**Source passage**
• • • • •
The New Jerusalem Part 2
Friday, June 27, 2014
New Church Perspective in Being New Church, Jerusalem, June Nineteenth, Malcolm Smith, revelation

Continuing here with part 2 of this article, this week Malcolm looks at further places Jerusalem is talked about, what it means that Jerusalem is “the church”, the new Jerusalem is the new church, and where we fit into that. Find part 1 here -Editor.

Last week we looked at some of the places that Jerusalem is mentioned in the Old testament. The word “Jerusalem” occurs 806 times, and together they paint a varied and contradictory picture of the city’s meaning. This week we continue on to look at some of the places it’s mentioned in the New Testament, Writings, and where we belong in this holy city.

Jerusalem in the New Testament

On the one hand Jerusalem is the place where Jesus was presented as an infant in the temple and where, as a 12 year old He impressed the scholars with His knowledge and questions (Luke 2). But mostly Jerusalem was the stronghold of the enemies of Jesus. He rode into Jerusalem as a king on Palm Sunday. He went to the temple and drove out the people who were buying and selling there (Mark 11:15). He preached there. He healed there. He was put on trial there and crucified just outside of Jerusalem. One of the most poignant moments was when Jesus wept over Jerusalem. In Matthew He says,

O Jerusalem, Jerusalem, the one who kills the prophets and stones those who are sent to her! How often I wanted to gather your children together, as a hen gathers her chicks un-\der her wings, but you were not willing! (23:37)
• • • • •
**Task requirements**
a) Answer these from the article on the New Jerusalem:
(i) What date does the article carry?
(ii) How many times does the word "Jerusalem" occur, according to the article?
(iii) Which verse is cited for Jesus driving out the people buying and selling in the temple?
b) From the article on the New Jerusalem, pull out the stretch from "The New Jerusalem Part 2" through "1 here -Editor." word for word.
c) Keep writing the article on the New Jerusalem, picking up after its last line.
• • • • •
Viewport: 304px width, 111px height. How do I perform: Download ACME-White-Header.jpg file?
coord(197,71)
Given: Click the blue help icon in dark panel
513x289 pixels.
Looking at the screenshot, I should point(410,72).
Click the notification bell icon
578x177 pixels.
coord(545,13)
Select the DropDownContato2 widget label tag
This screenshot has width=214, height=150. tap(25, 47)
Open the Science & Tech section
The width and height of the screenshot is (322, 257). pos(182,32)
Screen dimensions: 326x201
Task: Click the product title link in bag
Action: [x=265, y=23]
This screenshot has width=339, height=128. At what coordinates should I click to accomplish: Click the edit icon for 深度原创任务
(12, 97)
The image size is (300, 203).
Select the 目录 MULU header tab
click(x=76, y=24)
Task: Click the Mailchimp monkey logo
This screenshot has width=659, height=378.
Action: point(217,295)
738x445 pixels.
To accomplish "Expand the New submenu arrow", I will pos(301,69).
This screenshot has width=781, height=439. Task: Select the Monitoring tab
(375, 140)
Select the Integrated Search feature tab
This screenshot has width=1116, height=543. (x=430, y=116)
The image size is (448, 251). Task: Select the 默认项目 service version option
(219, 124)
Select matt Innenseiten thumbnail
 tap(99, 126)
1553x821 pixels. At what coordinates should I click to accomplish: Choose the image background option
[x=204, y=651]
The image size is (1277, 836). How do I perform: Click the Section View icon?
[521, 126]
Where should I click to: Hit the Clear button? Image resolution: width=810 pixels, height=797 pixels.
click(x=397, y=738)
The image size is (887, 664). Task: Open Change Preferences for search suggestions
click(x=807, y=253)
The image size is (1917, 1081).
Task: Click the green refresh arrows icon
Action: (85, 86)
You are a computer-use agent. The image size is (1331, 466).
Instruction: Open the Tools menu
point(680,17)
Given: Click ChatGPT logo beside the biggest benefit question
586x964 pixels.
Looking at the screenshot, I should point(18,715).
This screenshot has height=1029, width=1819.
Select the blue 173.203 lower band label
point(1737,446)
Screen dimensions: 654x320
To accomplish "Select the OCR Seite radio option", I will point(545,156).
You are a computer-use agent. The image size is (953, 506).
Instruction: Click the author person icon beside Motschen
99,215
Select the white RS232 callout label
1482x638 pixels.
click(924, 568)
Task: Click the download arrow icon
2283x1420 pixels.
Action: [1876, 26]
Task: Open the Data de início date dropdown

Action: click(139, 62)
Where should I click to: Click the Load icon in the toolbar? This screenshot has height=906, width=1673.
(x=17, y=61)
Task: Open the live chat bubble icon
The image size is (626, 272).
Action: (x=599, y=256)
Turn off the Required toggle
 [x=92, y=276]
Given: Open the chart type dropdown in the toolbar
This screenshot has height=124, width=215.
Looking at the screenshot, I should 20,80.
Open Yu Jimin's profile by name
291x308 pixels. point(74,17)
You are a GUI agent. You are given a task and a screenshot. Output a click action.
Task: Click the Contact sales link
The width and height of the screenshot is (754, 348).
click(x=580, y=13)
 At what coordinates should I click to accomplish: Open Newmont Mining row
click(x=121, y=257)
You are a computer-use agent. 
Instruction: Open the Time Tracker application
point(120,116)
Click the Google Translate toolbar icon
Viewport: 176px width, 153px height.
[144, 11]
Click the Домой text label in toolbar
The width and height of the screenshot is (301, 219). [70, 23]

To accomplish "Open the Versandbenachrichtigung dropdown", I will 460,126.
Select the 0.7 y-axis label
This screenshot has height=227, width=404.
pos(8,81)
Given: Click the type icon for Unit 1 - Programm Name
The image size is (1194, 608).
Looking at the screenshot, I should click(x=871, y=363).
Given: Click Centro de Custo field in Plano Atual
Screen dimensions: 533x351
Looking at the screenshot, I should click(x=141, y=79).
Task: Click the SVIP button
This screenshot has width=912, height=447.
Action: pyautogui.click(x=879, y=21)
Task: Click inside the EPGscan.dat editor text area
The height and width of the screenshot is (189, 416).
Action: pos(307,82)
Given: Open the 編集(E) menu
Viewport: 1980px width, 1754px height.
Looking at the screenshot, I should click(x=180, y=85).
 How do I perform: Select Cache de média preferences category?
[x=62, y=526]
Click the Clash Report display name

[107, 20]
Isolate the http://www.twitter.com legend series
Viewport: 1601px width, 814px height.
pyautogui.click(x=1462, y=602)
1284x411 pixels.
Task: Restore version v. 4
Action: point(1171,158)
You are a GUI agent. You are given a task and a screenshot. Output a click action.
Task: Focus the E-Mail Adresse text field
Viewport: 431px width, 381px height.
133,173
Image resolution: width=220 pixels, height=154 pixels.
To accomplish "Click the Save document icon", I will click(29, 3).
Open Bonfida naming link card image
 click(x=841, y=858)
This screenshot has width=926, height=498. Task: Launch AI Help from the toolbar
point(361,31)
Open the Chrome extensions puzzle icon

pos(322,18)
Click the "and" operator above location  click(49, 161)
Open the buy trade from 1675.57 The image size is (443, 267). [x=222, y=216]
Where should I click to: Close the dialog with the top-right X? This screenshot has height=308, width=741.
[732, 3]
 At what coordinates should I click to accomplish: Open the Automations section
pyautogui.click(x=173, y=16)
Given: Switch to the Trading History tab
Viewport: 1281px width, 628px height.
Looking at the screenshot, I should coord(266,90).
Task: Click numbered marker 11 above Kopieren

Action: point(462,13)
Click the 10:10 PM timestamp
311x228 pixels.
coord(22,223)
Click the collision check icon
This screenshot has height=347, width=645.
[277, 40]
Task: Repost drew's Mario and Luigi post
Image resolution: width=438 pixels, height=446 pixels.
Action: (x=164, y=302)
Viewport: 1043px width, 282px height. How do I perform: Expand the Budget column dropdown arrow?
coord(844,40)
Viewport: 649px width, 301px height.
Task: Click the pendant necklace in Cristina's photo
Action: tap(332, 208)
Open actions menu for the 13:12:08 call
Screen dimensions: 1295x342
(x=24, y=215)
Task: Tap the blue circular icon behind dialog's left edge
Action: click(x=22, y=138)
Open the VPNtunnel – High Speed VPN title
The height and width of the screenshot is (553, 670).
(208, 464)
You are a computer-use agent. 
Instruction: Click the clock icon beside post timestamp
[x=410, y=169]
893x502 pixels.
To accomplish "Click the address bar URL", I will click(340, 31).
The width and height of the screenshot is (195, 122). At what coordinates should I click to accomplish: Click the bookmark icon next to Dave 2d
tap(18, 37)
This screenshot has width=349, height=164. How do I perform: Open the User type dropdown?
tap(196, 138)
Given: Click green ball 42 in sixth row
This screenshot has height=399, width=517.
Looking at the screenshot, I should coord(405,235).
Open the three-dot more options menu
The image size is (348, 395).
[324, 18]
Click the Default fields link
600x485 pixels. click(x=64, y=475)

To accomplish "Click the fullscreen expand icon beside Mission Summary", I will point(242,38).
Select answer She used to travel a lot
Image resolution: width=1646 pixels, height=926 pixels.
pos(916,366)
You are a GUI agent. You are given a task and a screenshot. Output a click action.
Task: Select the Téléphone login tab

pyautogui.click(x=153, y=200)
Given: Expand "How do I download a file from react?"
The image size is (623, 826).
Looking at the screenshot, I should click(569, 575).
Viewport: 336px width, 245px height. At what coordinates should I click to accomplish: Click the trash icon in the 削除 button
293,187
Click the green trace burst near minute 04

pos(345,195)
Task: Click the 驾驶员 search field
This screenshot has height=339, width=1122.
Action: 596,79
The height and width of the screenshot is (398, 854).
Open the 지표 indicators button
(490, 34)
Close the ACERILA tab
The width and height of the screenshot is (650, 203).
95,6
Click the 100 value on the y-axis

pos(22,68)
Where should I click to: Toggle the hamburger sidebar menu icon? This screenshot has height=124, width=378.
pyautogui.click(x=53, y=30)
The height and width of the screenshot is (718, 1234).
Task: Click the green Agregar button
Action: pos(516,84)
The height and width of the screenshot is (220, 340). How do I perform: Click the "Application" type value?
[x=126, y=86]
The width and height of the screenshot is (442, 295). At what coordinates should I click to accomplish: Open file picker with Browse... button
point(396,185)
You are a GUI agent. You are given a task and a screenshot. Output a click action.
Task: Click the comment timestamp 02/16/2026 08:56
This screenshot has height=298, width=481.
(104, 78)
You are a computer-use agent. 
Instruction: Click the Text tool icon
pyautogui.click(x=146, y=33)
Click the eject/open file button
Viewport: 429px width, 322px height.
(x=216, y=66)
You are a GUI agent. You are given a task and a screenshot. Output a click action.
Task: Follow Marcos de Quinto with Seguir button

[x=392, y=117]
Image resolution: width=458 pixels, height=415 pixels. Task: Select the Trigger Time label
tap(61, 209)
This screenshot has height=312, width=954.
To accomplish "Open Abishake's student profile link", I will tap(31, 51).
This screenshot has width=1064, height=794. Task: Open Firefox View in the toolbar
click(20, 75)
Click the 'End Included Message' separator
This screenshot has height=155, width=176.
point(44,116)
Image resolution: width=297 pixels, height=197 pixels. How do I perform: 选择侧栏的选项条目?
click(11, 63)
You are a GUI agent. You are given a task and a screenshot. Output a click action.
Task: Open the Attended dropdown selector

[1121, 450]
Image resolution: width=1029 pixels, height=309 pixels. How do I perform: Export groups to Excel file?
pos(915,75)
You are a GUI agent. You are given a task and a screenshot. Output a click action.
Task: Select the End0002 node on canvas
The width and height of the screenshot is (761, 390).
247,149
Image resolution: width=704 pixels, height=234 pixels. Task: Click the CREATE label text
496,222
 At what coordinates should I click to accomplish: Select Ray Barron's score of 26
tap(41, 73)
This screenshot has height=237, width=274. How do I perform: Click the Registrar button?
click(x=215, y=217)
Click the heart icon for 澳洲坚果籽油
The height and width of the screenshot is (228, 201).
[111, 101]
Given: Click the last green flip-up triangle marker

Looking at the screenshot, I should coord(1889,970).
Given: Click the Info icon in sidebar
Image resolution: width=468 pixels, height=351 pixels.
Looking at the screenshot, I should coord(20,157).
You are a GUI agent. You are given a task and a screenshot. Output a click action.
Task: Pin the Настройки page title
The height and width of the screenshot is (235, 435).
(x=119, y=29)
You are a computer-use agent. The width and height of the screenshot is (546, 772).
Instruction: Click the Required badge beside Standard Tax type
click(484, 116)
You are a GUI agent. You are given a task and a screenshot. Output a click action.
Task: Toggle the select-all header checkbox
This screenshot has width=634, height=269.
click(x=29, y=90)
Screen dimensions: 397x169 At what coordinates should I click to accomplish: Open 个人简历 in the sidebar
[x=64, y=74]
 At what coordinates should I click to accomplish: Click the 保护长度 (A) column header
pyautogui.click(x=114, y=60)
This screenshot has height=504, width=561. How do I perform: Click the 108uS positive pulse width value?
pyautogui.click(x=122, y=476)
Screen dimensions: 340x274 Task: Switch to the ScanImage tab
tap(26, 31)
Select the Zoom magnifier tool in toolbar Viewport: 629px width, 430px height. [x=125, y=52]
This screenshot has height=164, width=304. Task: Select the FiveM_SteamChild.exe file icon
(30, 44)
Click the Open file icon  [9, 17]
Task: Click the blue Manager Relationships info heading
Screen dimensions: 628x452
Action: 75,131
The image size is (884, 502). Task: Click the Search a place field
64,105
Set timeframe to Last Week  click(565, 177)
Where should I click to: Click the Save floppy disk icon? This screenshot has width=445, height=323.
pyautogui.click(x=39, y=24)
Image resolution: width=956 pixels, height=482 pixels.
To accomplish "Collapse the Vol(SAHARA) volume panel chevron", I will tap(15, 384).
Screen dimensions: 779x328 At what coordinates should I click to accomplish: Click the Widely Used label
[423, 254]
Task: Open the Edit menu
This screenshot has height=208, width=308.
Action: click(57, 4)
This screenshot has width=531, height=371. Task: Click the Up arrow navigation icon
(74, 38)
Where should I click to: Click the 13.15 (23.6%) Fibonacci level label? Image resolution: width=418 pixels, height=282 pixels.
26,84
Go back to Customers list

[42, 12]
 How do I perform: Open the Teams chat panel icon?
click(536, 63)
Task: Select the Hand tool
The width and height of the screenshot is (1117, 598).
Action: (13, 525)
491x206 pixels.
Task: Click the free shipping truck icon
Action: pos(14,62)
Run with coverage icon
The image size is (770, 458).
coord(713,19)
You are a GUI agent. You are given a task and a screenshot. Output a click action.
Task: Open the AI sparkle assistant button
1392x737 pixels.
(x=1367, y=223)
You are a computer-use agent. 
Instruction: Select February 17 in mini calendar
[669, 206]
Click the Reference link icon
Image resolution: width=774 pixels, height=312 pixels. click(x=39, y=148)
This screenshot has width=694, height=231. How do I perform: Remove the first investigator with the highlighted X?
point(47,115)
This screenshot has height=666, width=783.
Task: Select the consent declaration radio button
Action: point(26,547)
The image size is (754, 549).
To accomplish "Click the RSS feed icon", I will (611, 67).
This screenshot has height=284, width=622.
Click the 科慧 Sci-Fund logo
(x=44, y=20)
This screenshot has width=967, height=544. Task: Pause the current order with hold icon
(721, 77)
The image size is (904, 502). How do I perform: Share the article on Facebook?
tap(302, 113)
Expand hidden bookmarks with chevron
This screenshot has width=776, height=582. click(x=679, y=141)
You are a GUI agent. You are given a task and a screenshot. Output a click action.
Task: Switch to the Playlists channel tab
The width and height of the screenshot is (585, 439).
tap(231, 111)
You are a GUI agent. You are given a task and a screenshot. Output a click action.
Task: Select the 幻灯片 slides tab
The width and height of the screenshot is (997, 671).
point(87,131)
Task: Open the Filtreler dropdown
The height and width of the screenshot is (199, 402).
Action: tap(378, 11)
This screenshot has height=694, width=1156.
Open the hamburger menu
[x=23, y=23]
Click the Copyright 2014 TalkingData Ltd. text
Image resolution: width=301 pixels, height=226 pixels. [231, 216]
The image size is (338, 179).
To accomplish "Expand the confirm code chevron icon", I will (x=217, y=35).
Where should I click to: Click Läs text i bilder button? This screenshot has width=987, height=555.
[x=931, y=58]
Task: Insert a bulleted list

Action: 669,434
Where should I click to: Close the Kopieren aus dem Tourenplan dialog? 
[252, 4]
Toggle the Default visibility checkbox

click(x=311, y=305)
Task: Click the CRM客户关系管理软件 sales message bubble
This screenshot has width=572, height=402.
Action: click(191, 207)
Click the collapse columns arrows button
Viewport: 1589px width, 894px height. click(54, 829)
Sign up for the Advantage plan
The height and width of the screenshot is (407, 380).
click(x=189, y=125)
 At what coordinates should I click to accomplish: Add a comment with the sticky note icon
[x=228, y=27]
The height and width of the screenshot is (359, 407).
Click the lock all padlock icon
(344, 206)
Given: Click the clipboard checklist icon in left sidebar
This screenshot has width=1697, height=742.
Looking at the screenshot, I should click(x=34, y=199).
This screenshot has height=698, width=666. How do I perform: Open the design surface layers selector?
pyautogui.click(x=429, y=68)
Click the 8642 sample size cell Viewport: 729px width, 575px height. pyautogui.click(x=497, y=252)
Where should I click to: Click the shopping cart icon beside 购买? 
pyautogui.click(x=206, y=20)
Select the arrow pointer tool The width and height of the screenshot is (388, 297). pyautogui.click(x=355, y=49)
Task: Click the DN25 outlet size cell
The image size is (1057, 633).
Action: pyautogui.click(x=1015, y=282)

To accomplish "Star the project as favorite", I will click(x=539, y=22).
• • • • •
**Task results**
a)
(i) Friday, June 27, 2014
(ii) 806 times
(iii) Mark 11:15

b)
The New Jerusalem Part 2
Friday, June 27, 2014
New Church Perspective in Being New Church, Jerusalem, June Nineteenth, Malcolm Smith, revelation

Continuing here with part 2 of this article, this week Malcolm looks at further places Jerusalem is talked about, what it means that Jerusalem is “the church”, the new Jerusalem is the new church, and where we fit into that. Find part 1 here -Editor.

c)
In Luke He says,

If you had known, even you, especially in this your day, the things that make for your peace! But now they are hidden from your eyes. For days will come upon you when your enemies will build an embankment around you, surround you and close you in on every side, and level you, and your children within you, to the ground; and they will not leave in you one stone upon another, because you did not know the time of your visitation. (19:42-44)

Just like the prophets He prophesied another destruction of Jerusalem. After He was crucified and rose on the third day He told His disciples “that repentance and remission of sins should be preached in His name to all nations, beginning at Jerusalem” (Luke 24:47). And He told them to wait in the city of Jerusalem until they were given power from on high (Luke 24:49). And then Jerusalem is mentioned a number of times in the Acts and Epistles of the Apostles, as a location where they were working.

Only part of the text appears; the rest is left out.